**Your objective:** From the entries that follow, list every line in which the string "Enable" appears.

**Stored items:**

========

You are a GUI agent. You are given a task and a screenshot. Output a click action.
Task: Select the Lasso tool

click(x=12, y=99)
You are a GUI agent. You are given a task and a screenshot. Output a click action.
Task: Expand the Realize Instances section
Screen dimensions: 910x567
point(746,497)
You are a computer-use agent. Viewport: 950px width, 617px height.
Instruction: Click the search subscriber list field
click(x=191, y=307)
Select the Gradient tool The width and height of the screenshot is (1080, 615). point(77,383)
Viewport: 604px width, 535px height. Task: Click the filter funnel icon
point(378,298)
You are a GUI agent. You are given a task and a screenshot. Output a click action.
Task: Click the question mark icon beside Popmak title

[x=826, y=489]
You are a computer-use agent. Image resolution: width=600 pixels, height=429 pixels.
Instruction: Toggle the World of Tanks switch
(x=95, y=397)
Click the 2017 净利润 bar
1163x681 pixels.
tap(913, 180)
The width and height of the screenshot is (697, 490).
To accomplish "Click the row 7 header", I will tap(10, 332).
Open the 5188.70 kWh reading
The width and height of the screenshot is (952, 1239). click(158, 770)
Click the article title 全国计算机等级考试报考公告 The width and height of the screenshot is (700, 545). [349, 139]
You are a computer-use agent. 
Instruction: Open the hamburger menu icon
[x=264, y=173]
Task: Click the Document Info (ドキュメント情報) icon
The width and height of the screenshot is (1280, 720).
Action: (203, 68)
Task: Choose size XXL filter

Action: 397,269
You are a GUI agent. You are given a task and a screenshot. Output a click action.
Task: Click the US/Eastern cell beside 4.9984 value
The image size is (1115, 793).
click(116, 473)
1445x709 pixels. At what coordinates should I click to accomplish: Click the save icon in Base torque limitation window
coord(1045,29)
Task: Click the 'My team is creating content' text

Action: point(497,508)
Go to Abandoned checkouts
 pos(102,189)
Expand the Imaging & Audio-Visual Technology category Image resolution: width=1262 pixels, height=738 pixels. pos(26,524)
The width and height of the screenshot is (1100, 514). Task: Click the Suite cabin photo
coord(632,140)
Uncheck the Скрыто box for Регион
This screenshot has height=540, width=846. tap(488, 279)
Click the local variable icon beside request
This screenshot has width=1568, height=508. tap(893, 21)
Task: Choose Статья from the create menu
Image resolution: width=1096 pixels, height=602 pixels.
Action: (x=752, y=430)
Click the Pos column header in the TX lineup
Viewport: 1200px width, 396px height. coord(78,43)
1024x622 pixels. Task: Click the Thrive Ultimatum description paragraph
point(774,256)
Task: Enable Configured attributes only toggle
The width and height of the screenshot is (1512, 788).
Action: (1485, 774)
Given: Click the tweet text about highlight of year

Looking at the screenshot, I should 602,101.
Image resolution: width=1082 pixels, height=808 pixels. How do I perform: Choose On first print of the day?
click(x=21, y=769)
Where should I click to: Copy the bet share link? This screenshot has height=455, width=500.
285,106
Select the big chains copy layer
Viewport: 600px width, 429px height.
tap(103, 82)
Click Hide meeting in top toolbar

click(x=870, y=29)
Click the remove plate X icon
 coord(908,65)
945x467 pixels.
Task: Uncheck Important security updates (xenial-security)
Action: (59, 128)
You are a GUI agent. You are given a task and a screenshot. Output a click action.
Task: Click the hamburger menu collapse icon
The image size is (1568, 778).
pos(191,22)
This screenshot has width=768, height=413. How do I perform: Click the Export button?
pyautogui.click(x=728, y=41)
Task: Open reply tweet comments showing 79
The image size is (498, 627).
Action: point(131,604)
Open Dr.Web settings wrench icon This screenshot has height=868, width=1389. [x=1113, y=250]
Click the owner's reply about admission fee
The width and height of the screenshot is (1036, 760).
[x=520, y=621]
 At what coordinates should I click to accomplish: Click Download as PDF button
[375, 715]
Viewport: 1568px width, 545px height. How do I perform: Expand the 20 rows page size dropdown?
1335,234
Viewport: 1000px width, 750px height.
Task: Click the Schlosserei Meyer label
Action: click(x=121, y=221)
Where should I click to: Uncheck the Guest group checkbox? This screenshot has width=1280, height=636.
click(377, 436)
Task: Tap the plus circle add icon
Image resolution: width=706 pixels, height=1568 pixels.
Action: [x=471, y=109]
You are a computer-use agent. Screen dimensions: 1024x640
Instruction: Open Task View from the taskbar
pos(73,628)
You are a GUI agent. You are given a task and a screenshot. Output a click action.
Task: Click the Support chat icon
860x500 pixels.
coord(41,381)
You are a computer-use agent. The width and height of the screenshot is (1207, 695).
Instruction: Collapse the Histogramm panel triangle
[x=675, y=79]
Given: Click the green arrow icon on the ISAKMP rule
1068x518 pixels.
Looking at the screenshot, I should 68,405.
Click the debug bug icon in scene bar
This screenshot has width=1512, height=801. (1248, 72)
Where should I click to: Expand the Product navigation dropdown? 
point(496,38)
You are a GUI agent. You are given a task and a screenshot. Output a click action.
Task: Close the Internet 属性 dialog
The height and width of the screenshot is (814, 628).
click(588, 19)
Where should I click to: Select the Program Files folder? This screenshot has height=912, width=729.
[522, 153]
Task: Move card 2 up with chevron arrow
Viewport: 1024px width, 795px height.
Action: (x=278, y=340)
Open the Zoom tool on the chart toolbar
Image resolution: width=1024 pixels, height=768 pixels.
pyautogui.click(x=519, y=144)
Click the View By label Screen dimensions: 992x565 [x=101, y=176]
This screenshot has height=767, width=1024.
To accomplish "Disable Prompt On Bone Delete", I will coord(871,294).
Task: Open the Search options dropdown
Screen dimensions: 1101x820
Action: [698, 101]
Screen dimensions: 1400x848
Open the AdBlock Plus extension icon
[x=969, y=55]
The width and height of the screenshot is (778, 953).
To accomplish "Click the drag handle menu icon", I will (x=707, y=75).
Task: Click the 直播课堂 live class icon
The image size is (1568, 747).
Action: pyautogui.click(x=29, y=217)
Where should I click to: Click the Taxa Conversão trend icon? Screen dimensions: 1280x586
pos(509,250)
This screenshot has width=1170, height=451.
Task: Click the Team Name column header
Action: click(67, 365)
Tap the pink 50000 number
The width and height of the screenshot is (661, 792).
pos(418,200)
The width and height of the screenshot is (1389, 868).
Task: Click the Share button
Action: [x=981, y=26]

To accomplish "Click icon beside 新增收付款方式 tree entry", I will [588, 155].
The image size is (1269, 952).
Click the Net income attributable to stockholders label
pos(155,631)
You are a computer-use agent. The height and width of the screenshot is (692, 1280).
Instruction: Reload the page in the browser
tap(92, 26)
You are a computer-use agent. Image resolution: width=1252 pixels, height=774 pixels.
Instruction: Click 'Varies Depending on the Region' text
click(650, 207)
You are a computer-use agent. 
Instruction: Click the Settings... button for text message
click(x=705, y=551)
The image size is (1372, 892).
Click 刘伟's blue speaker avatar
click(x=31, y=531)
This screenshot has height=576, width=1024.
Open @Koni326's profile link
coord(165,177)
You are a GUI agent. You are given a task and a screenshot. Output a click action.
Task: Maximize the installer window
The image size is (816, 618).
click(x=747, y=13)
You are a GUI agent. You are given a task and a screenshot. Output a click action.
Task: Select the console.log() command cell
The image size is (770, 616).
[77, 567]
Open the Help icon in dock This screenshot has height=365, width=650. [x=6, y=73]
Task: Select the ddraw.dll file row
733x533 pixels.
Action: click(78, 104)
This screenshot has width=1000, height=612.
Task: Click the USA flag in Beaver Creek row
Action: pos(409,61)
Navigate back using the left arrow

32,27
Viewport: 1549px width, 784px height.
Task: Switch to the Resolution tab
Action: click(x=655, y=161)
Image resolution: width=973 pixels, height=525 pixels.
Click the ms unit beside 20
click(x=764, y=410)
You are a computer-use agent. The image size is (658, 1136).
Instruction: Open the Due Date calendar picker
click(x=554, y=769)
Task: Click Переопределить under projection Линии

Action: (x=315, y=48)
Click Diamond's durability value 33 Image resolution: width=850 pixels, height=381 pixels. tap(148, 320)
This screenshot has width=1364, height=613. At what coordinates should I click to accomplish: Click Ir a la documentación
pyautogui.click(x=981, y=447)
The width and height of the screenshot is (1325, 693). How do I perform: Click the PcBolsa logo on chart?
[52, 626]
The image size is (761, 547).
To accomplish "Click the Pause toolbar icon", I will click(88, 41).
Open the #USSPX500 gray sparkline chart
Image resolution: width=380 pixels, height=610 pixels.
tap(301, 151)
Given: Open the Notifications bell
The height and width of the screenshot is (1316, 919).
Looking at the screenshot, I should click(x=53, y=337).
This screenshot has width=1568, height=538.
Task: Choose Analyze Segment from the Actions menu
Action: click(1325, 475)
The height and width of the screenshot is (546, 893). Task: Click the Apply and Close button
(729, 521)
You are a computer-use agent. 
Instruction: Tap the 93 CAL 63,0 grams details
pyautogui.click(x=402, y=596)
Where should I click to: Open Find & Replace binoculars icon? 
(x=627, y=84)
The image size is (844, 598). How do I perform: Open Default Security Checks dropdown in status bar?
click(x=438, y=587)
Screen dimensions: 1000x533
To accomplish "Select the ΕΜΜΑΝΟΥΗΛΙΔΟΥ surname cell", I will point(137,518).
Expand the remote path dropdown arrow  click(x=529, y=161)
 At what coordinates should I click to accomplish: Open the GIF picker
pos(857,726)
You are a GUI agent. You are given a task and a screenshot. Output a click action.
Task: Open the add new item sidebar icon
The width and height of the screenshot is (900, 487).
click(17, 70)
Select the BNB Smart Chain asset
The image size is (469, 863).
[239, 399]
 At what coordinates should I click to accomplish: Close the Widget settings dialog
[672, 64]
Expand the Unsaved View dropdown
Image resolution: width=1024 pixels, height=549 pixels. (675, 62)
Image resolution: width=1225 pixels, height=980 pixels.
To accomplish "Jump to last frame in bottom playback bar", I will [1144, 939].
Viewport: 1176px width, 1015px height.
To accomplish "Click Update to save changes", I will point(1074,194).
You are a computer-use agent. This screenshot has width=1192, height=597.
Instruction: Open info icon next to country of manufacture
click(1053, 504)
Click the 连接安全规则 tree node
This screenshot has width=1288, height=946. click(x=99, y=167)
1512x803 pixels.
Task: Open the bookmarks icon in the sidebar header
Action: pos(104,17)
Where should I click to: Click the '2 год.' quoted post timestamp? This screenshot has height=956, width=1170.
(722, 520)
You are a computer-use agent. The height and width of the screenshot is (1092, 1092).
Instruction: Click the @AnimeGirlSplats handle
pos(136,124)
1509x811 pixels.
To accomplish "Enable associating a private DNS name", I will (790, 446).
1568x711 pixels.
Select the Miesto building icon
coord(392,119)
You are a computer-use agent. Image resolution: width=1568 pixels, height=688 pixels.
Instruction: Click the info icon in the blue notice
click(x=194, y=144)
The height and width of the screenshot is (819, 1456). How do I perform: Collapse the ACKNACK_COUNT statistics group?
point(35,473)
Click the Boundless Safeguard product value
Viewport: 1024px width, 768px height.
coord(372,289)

========

**Task solution:**
Task: Enable Configured attributes only toggle
To accomplish "Enable associating a private DNS name", I will (790, 446).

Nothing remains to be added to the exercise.